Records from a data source
——

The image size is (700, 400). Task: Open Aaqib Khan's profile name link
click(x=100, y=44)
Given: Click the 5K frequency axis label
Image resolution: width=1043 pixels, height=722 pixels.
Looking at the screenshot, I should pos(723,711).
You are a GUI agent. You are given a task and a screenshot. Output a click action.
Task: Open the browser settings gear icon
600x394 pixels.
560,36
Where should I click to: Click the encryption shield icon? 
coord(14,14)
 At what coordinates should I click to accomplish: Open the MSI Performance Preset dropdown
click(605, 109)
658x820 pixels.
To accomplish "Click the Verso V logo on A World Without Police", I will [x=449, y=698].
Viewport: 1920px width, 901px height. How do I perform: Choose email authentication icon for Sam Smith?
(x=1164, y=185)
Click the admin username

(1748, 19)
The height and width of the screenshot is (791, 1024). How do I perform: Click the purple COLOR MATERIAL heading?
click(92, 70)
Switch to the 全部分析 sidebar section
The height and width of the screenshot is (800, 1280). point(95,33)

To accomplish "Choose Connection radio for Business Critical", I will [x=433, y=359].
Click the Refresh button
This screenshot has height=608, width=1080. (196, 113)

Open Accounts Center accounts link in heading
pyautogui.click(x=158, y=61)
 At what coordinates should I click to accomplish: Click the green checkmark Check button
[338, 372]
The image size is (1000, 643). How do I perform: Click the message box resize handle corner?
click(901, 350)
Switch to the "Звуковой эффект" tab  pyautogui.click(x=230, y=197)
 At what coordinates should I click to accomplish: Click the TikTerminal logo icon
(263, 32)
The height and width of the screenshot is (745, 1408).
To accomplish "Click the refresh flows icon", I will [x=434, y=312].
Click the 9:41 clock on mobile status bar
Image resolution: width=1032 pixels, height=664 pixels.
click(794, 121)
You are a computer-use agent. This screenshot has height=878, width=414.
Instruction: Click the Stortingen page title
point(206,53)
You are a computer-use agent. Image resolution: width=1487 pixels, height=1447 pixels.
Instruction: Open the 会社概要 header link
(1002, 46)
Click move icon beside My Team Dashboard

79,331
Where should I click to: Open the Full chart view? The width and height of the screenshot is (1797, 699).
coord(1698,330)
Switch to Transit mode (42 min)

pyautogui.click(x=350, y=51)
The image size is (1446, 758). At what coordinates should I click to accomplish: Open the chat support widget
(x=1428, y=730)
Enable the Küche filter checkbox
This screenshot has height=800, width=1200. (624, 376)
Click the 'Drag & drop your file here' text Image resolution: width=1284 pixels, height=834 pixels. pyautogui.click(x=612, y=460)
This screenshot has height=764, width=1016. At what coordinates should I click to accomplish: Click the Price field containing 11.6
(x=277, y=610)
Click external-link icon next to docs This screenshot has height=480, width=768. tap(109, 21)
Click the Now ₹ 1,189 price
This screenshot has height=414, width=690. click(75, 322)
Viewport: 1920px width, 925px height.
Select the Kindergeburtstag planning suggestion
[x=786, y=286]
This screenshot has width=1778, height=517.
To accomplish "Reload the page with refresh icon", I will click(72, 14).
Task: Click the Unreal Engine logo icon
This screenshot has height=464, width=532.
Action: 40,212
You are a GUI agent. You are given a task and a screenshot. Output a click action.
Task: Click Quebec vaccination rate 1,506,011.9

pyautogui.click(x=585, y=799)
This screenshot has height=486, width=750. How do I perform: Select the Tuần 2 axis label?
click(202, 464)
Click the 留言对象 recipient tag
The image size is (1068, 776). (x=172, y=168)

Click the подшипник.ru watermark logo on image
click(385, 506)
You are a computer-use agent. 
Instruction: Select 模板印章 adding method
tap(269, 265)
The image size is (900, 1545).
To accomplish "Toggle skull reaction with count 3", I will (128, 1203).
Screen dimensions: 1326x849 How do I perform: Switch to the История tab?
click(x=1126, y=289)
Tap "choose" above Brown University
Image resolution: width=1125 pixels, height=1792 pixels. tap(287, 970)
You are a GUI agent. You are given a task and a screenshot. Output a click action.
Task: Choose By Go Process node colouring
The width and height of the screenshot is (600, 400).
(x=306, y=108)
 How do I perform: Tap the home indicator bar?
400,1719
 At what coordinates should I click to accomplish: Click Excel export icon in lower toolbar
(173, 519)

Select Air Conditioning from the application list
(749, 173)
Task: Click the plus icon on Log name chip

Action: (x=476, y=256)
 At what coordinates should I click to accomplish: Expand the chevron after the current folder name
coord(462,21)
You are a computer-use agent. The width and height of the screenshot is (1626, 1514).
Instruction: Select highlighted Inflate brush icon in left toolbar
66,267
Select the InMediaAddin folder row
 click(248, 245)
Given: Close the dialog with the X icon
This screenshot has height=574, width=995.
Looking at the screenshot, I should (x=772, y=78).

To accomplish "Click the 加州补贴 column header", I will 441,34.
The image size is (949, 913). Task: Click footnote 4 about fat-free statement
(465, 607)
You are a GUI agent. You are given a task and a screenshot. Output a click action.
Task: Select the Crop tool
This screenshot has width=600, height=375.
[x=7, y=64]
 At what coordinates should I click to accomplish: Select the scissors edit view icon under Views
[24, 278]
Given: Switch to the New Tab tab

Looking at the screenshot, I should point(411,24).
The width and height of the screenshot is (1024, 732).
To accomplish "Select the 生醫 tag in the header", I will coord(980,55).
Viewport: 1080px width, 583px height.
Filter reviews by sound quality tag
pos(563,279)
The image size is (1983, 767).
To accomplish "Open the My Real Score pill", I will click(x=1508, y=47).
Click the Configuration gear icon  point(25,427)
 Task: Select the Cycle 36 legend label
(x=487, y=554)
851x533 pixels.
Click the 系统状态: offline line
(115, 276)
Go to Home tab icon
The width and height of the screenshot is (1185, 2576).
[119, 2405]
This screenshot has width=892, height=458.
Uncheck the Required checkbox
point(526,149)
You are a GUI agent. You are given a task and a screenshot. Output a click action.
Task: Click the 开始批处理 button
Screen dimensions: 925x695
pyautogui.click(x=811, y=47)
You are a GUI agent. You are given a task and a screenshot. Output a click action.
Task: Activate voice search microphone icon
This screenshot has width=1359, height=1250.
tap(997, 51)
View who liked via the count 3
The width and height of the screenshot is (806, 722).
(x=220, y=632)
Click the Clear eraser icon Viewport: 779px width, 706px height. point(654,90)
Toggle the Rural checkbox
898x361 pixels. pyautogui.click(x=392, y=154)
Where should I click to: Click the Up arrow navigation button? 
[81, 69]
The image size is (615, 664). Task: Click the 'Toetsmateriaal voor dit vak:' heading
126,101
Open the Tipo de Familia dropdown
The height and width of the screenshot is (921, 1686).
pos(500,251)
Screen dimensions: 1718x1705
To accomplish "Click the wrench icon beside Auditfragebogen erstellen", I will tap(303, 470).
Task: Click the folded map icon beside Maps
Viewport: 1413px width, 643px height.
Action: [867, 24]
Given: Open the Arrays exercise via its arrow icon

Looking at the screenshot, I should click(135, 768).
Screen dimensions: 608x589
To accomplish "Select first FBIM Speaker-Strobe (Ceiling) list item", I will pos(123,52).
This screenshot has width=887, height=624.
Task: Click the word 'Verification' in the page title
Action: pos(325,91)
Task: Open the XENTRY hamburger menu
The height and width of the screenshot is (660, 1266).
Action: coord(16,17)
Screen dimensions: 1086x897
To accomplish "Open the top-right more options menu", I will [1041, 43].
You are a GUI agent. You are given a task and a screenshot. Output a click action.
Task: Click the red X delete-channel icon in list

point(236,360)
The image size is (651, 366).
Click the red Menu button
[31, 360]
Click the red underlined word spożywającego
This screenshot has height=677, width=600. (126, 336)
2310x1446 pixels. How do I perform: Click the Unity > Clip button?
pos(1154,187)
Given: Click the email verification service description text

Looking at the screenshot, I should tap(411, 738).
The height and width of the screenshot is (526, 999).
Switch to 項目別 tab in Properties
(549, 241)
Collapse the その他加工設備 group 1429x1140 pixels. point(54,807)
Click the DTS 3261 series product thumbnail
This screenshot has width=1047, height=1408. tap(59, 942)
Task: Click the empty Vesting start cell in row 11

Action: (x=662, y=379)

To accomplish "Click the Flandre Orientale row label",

——

Your answer must be the line that contains "Click the DTS 3261 series product thumbnail" and every line after it to the end of the records, reproduced exactly.

→ Exercise solution:
Click the DTS 3261 series product thumbnail
This screenshot has width=1047, height=1408. tap(59, 942)
Task: Click the empty Vesting start cell in row 11

Action: (x=662, y=379)

To accomplish "Click the Flandre Orientale row label",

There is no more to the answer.